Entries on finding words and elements
....................
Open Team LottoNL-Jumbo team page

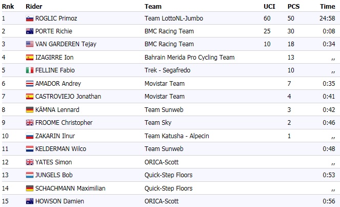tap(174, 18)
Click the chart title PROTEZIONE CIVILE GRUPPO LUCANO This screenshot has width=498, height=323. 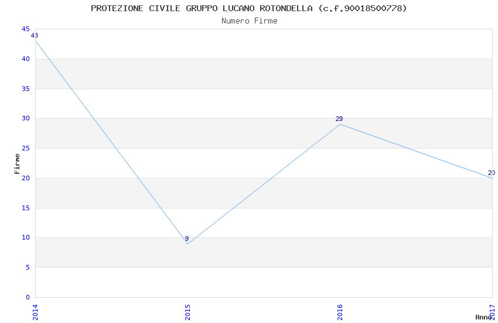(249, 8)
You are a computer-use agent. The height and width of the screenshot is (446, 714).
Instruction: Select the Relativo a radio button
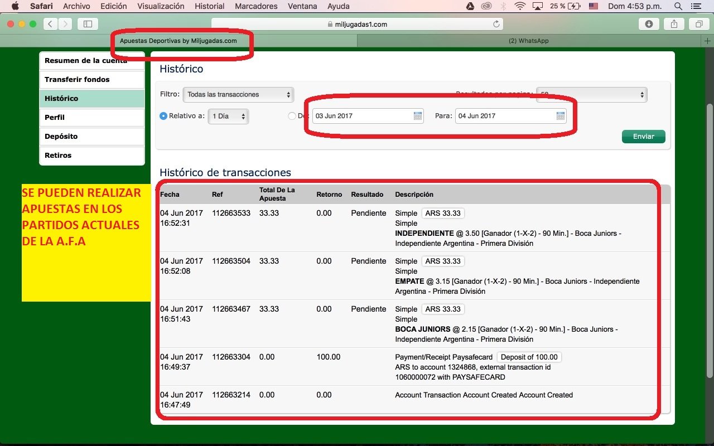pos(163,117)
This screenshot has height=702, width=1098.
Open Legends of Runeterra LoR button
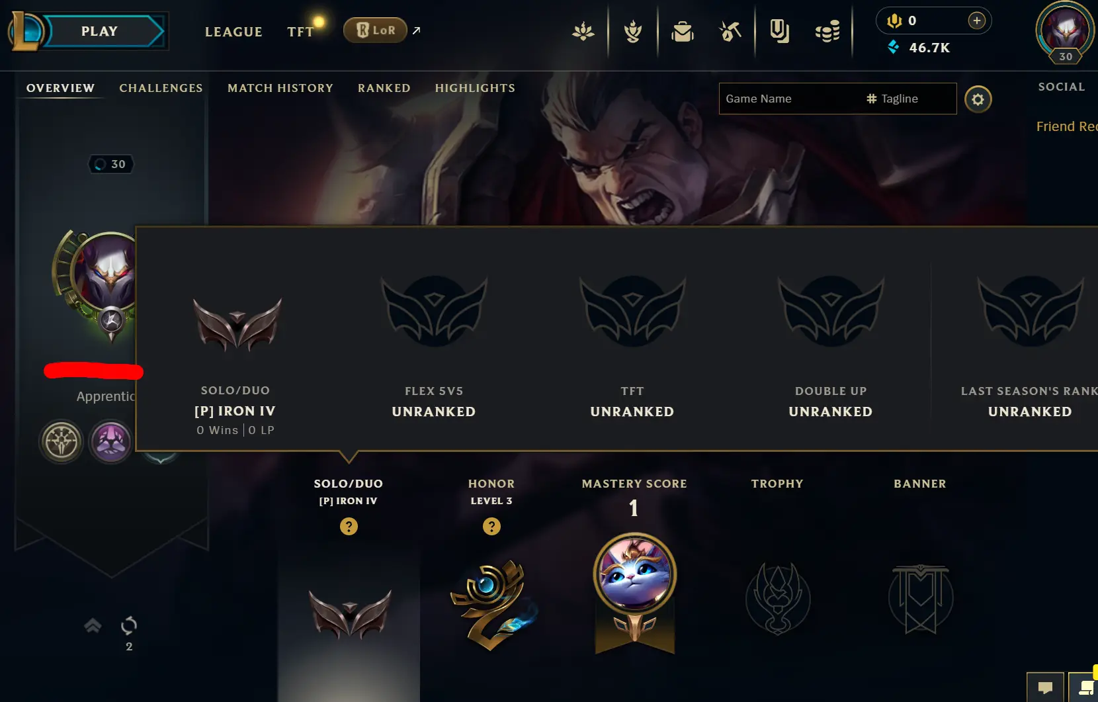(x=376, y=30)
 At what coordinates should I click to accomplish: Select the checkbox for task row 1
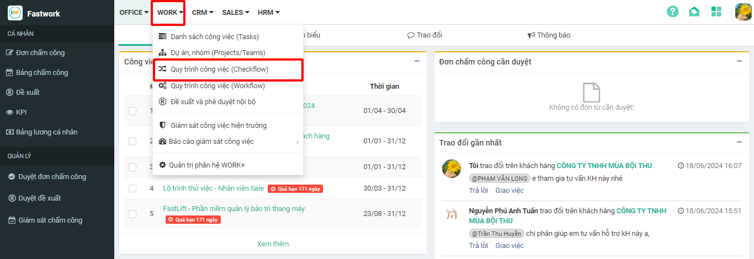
....................
Turn everything from the line that contains "This screenshot has height=702, width=1098." down to the end of the rows into a Markdown table with the columns Number and Line, leaving out blank lines and pictures.

| Number | Line |
|---|---|
| 1 | This screenshot has height=702, width=1098. |
| 2 | Open Legends of Runeterra LoR button |
| 3 | (x=376, y=30) |
| 4 |  At what coordinates should I click to accomplish: Select the checkbox for task row 1 |